Kurtosis: sharpness of a peak of a frequency distribution curve (taking normal distribution as a reference).

TEXTURE

Tendinopathies have heterogenous patterns, tears appear to have hypoechoic echogenicities. The grey-scale intensities of echogenicities and statistical correlation between pixel values provide information for differentiation of lesion types. In this study, the grey-scale co-occurrence matrices were proposed as features. The statistics revealed correlations between adjacent pixels with a different combination of grey scales. For diagnosis, 8 levels were quantified and used for pattern interpretation.

ANALYSIS

Non-normally distributed features were evaluated with a Mann-Whitney U-test. The resulting p-values < 0.05 indicated whether a feature was significant in distinguishing between the supraspinatus tendinopathy and tear.

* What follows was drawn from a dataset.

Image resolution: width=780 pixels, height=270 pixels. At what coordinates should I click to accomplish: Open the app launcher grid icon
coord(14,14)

Tear probability = 1/(1+exp(-1x(f1 xc1+…f n xC n – constant))) f1, f n are different features which multiply different C1,Cn as coefficients. Tear classification results with probabilities higher than 50% were classified to be a tear.

WHAT THE STUDY FOUND

In the performance evaluation, each case was given a probability indicating the likelihood of tears. Cases with probability values ≥ 0.5 were classified as tears, those < 0.5 were classified as tendinopathy.

The prediction model built by a logistic regression classifier achieved an accuracy of 92% for identifying rotator cuff tears and tendinopathies with sensitivity and specificity both equalling 93%.

RELEVANCE TO CLINICAL PRACTICE

The CTC system’s high accuracy suggests it will be useful for assessing the presence of rotator cuff tears. This would enhance current diagnostic practice. The proposed CTC system performed similar performance accuracy to that of experienced operators, including musculoskeletal radiologists and orthopaedic shoulder surgeons. It is proposed that interobserver variability would be improved with the introduction of the CTC system.